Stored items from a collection
*****
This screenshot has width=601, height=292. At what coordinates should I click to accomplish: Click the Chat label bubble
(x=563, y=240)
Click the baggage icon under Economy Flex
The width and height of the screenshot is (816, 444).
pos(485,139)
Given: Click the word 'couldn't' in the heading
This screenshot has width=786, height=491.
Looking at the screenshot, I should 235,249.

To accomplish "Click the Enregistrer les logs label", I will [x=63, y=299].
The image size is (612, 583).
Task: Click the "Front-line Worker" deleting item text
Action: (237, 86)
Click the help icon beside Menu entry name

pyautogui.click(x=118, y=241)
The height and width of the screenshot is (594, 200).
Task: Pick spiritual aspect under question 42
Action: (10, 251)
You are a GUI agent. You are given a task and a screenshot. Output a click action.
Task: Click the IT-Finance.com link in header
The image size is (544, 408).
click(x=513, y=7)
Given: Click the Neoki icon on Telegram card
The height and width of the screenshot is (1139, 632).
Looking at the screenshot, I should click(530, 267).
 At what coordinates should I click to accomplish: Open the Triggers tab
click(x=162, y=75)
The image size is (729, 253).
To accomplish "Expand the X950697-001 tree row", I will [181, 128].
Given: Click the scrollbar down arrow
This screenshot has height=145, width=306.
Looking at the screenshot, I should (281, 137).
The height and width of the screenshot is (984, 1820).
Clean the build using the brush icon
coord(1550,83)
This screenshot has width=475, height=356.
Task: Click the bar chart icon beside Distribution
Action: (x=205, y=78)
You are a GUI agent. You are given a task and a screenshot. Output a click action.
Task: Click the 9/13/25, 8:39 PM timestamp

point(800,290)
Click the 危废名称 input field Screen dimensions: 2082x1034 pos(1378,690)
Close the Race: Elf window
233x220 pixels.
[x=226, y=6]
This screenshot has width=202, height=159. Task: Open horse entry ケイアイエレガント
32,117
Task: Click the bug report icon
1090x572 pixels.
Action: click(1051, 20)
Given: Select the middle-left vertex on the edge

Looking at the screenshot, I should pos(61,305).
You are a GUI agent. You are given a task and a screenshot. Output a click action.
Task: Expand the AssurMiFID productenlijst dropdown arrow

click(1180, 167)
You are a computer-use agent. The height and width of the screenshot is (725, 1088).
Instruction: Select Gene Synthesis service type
*****
Produce only the lines from the line containing "1090x572 pixels." through the line containing "You are a computer-use", inclusive of both, exactly as they stand in the entries above.

▶ **TASK OUTPUT**
1090x572 pixels.
Action: click(1051, 20)
Given: Select the middle-left vertex on the edge

Looking at the screenshot, I should pos(61,305).
You are a GUI agent. You are given a task and a screenshot. Output a click action.
Task: Expand the AssurMiFID productenlijst dropdown arrow

click(1180, 167)
You are a computer-use agent. The height and width of the screenshot is (725, 1088).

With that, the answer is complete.